- Millenials, more than any other generation, want to get into the property market but increasingly they’re unable, according to the latest CoreLogic survey, as national house prices have rocketed up.
- In fact, the proportion of millennials that say they won’t be able to buy a home until they’re into their 30s has almost doubled in just two years, from 20% in 2017 to 34% today.
- That’s put Australia in a position where “we risk entrenching a generation who become disenfranchised from society,” CoreLogic CEO Lis Claes warned, urging policymakers to implement serious reforms to arrest the trend.
Despite still desperately wanting to own a house, millennials have all but given up on the prospect until they’re in their 30s.
That’s the takeaway from the most recent survey by property researcher CoreLogic which found that the proportion of millennials priced out in their 20s had risen from 20% to 34% in the last two years – that’s despite orderly declines in the most expensive markets Sydney and Melbourne.

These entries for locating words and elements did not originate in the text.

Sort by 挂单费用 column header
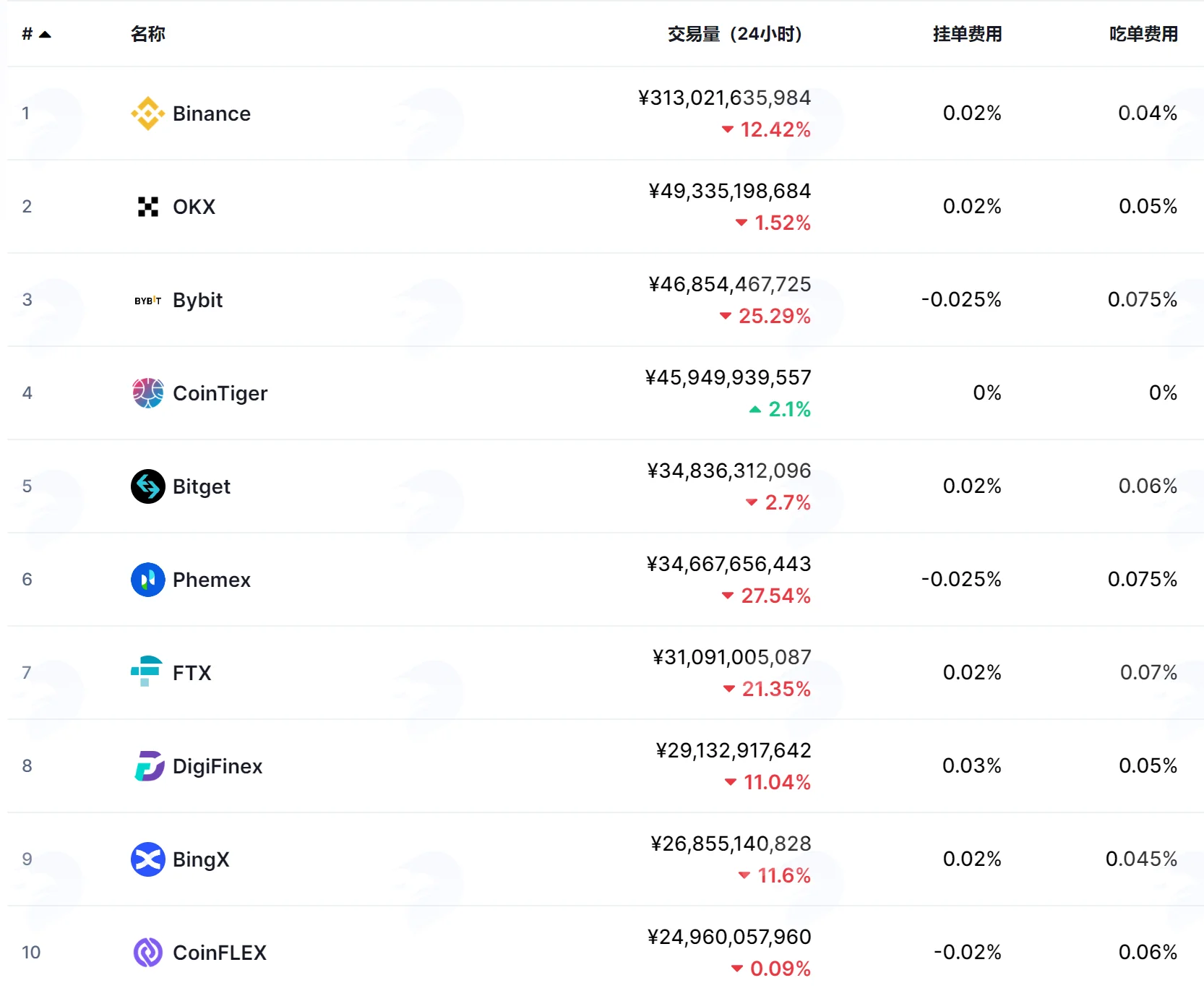This screenshot has height=996, width=1204. tap(967, 34)
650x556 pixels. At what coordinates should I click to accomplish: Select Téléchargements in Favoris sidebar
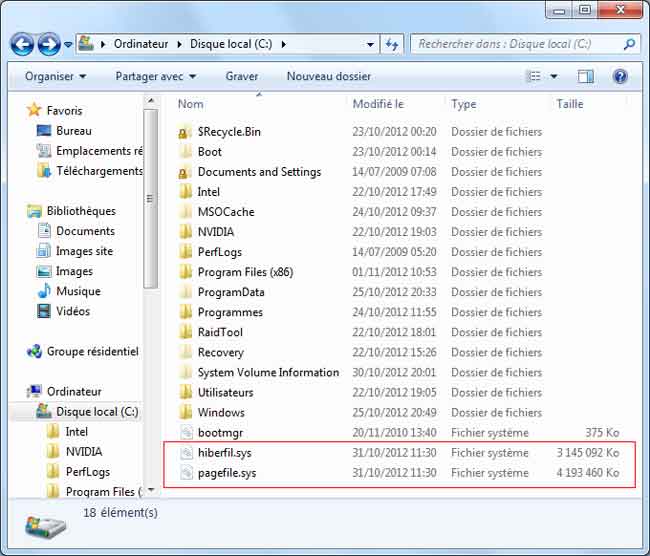(x=99, y=171)

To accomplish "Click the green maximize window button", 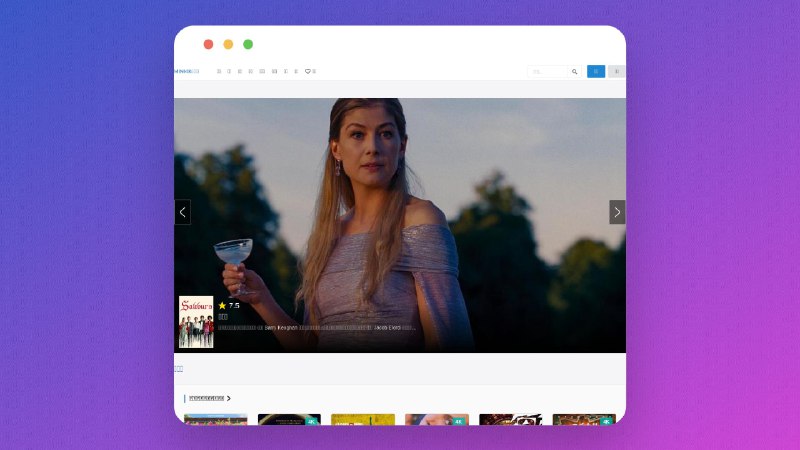I will coord(248,44).
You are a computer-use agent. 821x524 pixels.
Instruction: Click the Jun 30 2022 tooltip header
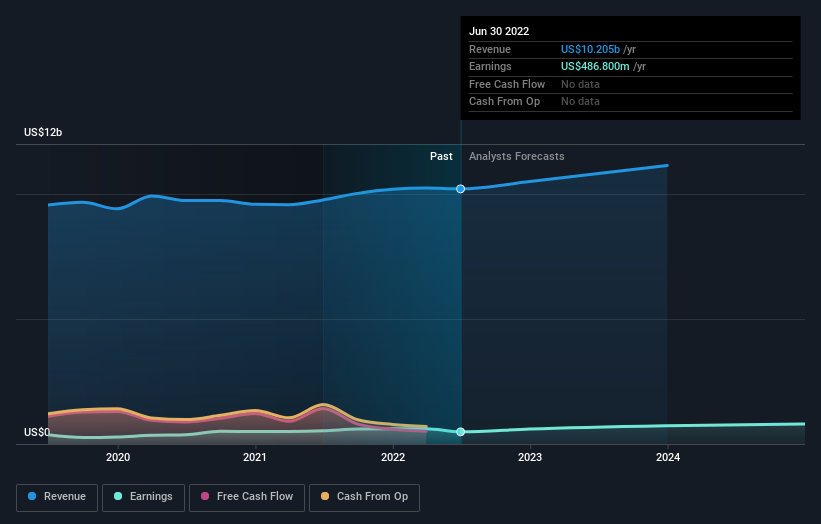click(499, 31)
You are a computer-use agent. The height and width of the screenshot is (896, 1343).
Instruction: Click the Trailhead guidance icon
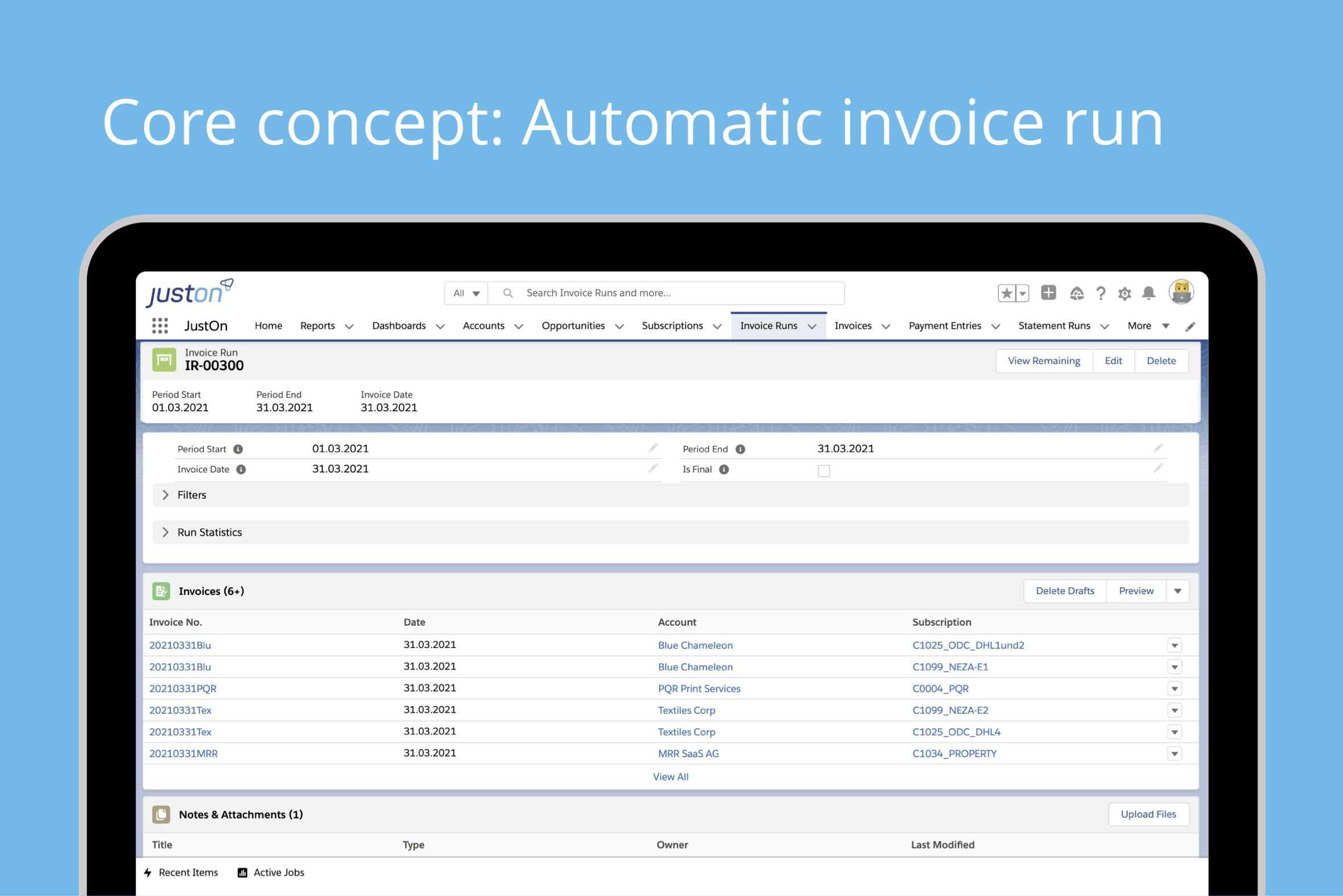(1076, 292)
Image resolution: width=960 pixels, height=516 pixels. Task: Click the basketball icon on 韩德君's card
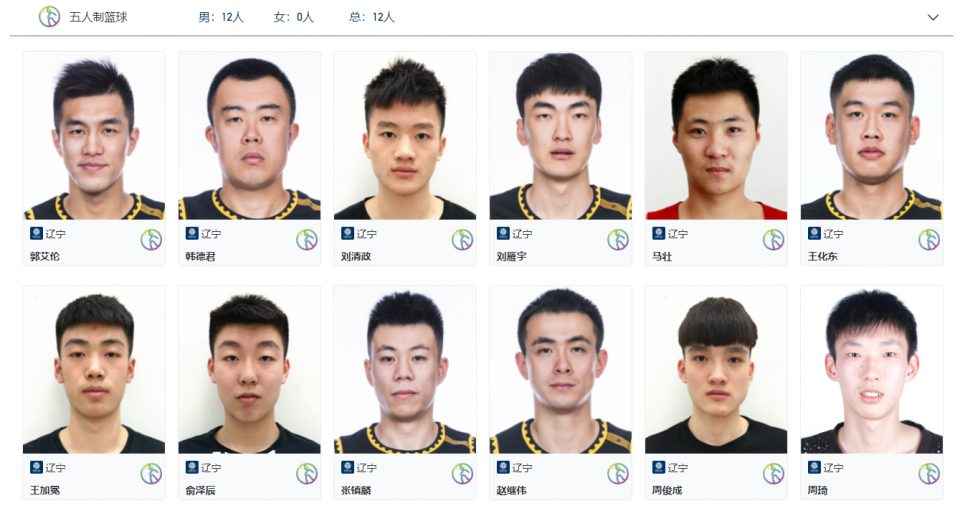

“Of all the generations, millennials were the most likely to rate homeownership as important– 86% rated homeownership as important. That’s despite millennials confronting the biggest challenges of affordability,” CEO Lisa Claes said at an event in Sydney unveiling the report.
“If millennials’ affordability disillusionment continues, we risk entrenching a generation who become disenfranchised from society. It raises serious issues around intergenerational equity and should be a catalyst for policymakers to address affordability at a foundational level,” Claes said.
Nationwide, less than four in ten millennials reckon they’ll be able to afford to buy before their 30s. While that number is lower in capital cities like Sydney and Melbourne, affordability has taken the most serious battering in smaller markets in the last 12 months. Tasmania was the only state where affordability has gotten worse over the last year, while the ACT also worsened.
But while being priced out, millennials significantly they haven’t lost their desire to do so.
“Millennials haven’t given up on the great Australian dream – they want to own homes. In fact, by being denied it, they want it even more but they are losing hope that they will ever be able to realise that dream,” head of research Tim Lawless said.
With the Reserve Bank of Australia (RBA) having already cut interest rates twice, and adjustments made to free up the flow of credit into the market, those prices are again rising. millennials may be unable to control those forces but they are exploring alternatives to find ther way into the market.
Of those surveyed, 11% of non-homeowners indicating they would definitely use ‘rent-vesting’ -– a practice where they buy an investment property they can afford first while they themselves continue renting – to get into the market. Another quarter stated they would consider it.
Notably, despite enthusiasm for rent-vesting, only 4% said they actually owned a property.
Assessing the situation, CoreLogic urged the government to actually address the affordability problem.
“We need to see much more strategy to address housing affordability and not just band-aid solutions. That means not grants or concessions, but real long-term fixes for affordability. I think that’s the key message to come out of our research,” Lawless said.